◆ **Listed entries**:
-- Start --
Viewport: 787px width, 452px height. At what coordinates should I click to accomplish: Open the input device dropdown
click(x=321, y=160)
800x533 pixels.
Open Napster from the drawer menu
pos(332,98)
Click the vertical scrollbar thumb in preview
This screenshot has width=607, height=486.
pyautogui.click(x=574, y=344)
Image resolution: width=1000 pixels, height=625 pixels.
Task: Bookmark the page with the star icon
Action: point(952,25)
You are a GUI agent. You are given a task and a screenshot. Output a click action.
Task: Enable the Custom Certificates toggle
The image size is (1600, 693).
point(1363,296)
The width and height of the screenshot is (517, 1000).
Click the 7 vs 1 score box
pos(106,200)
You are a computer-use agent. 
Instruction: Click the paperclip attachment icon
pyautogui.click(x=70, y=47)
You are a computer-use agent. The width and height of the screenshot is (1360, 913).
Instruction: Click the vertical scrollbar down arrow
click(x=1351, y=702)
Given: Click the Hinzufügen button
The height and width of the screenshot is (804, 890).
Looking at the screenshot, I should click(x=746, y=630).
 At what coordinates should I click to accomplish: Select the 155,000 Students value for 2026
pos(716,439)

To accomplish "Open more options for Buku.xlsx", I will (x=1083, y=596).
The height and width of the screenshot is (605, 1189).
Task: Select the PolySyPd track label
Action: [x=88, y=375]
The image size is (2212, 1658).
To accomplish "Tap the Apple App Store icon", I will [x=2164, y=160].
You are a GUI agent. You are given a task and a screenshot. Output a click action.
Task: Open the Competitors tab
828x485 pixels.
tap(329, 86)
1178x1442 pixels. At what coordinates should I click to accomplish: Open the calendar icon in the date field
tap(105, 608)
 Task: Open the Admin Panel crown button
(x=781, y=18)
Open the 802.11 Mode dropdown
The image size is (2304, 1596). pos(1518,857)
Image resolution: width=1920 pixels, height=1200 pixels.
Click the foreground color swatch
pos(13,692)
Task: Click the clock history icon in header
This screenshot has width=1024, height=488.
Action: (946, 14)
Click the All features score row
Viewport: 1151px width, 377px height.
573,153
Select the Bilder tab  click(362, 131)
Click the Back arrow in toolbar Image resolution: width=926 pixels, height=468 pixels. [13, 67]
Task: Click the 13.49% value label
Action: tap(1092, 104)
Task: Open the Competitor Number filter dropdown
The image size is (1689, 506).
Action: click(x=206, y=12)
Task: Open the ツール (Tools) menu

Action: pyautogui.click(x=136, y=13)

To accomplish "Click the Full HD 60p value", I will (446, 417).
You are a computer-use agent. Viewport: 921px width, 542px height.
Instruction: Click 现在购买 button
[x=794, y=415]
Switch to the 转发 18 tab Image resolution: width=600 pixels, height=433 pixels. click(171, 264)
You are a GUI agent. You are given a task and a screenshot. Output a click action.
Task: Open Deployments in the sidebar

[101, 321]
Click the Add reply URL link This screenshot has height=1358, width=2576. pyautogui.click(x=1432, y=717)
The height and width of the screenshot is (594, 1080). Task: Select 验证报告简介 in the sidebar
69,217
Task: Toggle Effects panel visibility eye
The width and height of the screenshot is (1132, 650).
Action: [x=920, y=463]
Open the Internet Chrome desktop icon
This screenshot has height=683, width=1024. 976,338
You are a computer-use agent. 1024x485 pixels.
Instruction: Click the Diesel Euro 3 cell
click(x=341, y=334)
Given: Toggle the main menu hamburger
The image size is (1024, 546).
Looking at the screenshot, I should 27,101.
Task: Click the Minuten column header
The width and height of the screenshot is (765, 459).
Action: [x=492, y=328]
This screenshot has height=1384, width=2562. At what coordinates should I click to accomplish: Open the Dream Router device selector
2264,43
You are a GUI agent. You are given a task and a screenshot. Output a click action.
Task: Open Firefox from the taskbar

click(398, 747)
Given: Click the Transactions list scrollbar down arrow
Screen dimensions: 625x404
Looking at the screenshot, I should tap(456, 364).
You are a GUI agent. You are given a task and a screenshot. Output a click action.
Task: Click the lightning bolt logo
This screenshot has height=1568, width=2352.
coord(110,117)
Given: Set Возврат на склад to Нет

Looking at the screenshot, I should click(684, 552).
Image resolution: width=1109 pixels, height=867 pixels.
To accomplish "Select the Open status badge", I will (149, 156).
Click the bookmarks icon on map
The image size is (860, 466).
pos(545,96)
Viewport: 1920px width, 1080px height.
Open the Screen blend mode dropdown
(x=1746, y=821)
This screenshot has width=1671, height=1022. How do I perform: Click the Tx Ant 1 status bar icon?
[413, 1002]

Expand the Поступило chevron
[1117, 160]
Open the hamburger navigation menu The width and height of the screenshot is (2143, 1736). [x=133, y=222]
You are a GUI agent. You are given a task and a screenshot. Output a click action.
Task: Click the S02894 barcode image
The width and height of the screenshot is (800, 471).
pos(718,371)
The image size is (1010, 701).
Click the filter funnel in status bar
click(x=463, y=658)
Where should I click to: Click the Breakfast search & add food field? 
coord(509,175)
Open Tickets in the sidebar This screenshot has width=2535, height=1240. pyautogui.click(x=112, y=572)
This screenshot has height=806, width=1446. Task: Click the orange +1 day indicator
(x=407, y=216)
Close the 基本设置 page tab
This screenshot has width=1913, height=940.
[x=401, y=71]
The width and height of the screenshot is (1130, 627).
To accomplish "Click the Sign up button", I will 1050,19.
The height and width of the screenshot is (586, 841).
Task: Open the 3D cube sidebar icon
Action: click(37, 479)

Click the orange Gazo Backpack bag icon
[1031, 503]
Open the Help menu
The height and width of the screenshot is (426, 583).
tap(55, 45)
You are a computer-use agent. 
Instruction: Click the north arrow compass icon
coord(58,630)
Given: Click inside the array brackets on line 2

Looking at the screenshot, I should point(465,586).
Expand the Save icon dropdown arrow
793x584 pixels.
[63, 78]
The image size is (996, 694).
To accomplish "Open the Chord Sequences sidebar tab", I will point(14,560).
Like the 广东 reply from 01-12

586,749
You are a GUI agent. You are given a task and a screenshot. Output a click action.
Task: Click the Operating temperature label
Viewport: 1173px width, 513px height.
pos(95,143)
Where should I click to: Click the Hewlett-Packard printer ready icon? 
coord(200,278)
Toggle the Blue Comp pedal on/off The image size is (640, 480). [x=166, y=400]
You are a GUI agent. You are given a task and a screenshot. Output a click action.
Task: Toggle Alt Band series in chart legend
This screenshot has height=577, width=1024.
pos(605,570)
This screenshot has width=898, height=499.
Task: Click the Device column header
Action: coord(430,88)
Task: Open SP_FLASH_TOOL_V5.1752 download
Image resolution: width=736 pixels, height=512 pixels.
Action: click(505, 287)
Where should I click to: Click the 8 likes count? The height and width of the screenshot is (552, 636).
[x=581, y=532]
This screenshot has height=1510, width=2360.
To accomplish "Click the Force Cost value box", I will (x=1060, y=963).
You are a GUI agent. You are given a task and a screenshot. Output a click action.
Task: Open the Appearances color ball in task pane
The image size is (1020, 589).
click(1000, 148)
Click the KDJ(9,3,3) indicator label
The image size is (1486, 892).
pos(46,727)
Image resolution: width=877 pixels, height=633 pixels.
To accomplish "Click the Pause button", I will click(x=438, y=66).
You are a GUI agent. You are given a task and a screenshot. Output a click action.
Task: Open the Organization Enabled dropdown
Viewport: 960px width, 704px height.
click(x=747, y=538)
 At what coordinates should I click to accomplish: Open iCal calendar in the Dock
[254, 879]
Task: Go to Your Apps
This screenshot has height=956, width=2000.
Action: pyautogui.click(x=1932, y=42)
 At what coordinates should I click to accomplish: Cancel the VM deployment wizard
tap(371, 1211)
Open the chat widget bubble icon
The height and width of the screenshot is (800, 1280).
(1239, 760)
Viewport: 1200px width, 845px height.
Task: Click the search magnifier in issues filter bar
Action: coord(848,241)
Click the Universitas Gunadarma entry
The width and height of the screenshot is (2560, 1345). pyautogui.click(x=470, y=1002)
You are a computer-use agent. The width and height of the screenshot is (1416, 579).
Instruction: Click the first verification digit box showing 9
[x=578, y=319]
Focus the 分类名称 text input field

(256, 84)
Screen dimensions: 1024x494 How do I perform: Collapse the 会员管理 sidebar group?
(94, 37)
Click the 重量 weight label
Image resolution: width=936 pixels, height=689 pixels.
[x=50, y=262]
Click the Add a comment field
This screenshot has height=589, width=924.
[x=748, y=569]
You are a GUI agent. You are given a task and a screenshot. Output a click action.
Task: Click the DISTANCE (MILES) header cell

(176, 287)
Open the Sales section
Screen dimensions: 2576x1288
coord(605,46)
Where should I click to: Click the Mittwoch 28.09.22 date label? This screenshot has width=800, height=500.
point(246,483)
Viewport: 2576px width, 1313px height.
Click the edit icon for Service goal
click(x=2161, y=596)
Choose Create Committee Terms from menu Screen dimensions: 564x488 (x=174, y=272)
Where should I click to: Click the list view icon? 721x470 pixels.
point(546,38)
-- End --
◆ **Given task**: Count the lines of the listing above that contain the string "computer", and give only that number.

◆ **Response to the exercise**: 6